One sometimes hears argument between the naturists and the hybridists as to which is superior, a species or a hybrid. Often this revolves around the personal preferences and prejudices of the discussants - where one is a disciple of wild nature and the other a confirmed horticulturist. Aside from such prejudices and apart from the mass-effect type of gardening, there remains only one measure of excellence by which to judge a rhododendron and that is the clone. Is the individual a good one compared with the others, and does it satisfy the requirements expected of it? This, I submit, is the only criterion by which its merits may be judged, and the question of whether it is a hybrid or a wild species is of little or no consequence, since superior individuals are found in both categories. Improvements are wrought by selection as well as by hybridization.
This brings us to the matter of judging rhododendrons for particular climates and places. Obviously what is "best" in a show may not always be best in a garden, or what is best on the West Coast will not usually be best on the East Coast. Here we must again deal in particulars, not generalities. The more specific the task, the more exact must be the judgment. If we are writing or discussing the merits of something in our garden, we need to be accurate in our statements to the point of citing clones: otherwise our evidence will be of little value to those in other climes. There are too many little quirks within the genus rhododendron to make broad assertions that will be worth anything in universal application. Unlike the annual flowers, there are no all-American rhododendrons. We must get down to definite clones for definite places.
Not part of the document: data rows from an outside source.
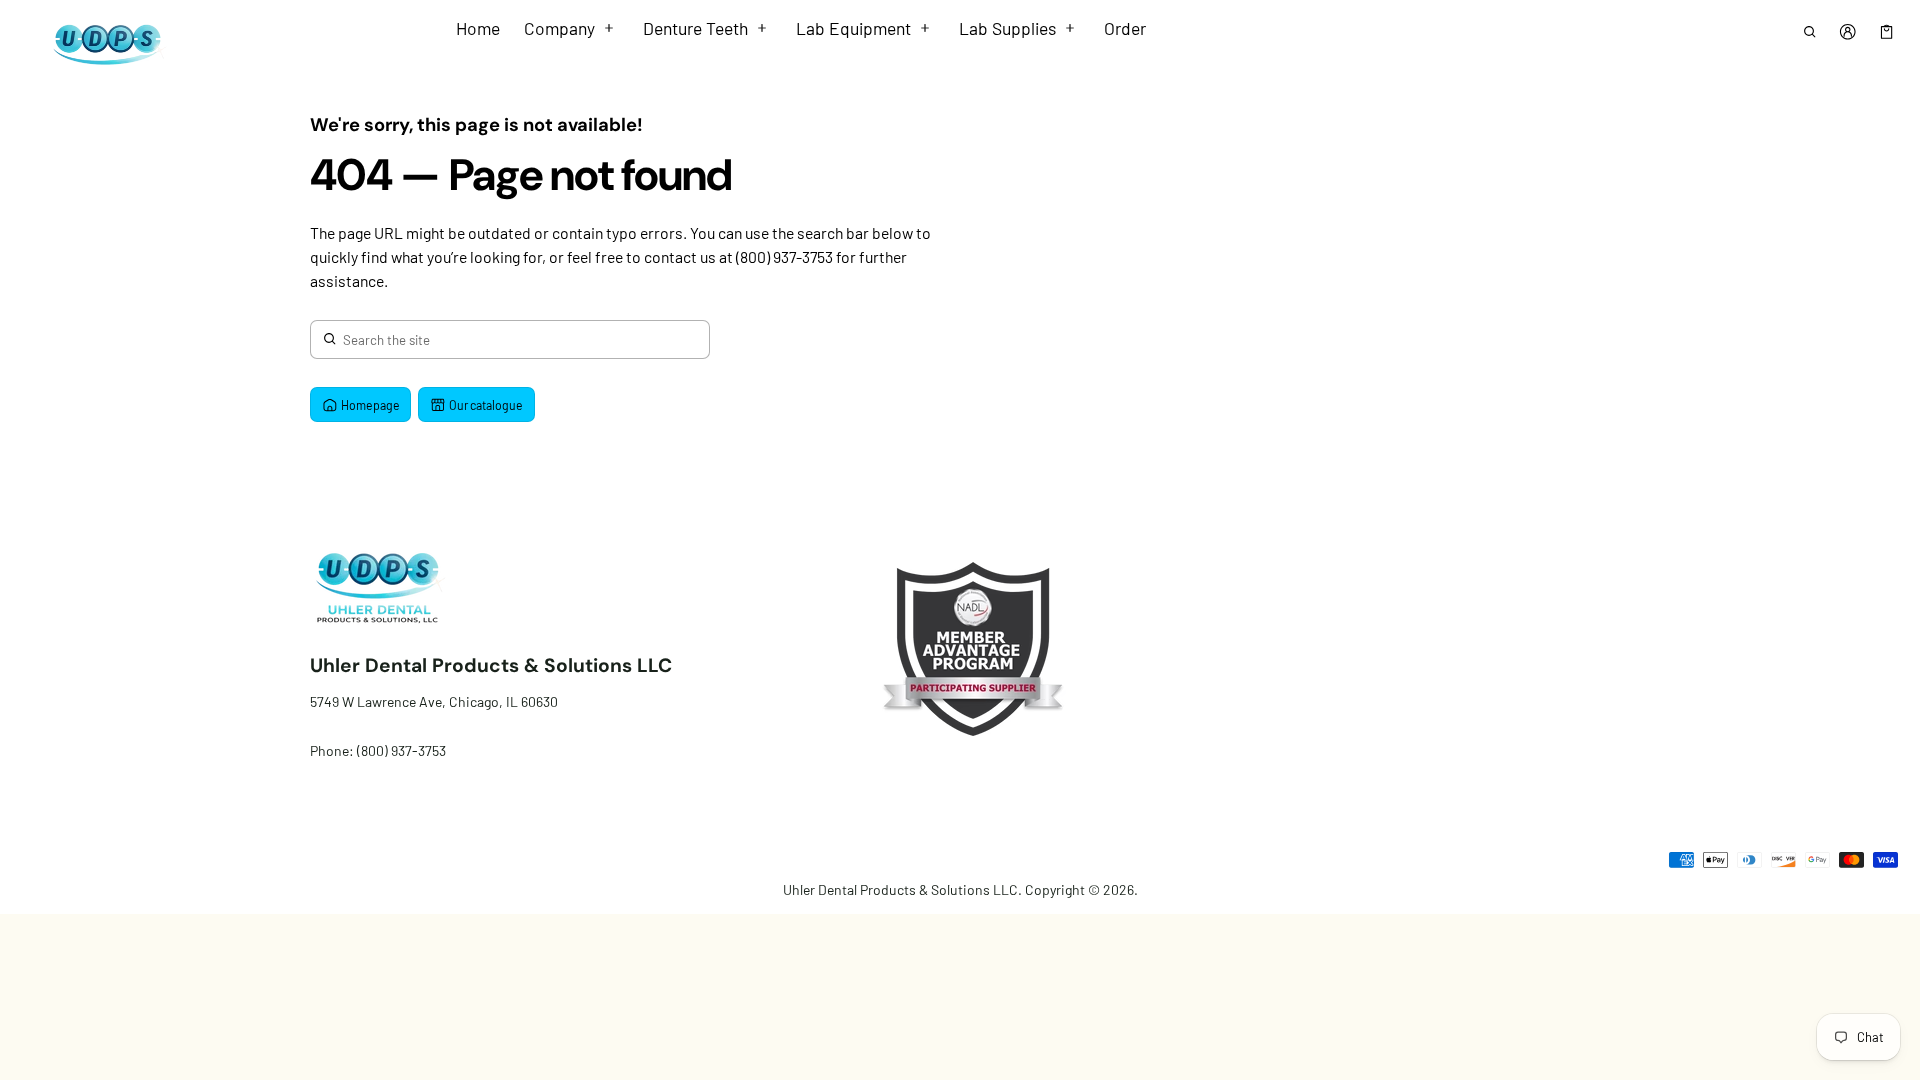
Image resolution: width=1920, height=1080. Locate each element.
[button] (1809, 31)
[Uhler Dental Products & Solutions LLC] (104, 43)
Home (478, 28)
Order (1125, 28)
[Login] (1848, 31)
If you will look in that part of the current British Handbook of Rhododendrons dealing with species, you will note that an increasing number of varieties, forms and clones are being separately rated under the headings of their respective species. Almost invariably, they bear a greater number of merit stars than the species-as-a-whole. And in the case of a species gaining an "A.M." or an "F.C.C.," the "A.M." plant is often especially designated as a clone. This is a desirable trend and one which, I think, will increase.
With new methods of propagation making it possible to obtain plants from cuttings more quickly and easily than in former times, including such laggards as the deciduous azaleas, and with the hybridists busy producing finer examples every year, I have no doubt but that the use of clones is going to increase very rapidly. And as rare individuals are found which have special qualities to fit special situations, the areas in which rhododendrons can be grown may be considerably extended. This implies that broad trials must be made and accurate records kept. Such, I think, may become our main line of development in America for the future. And in this, we must pay particular attention to the importance of the individual, that is to say, the clone.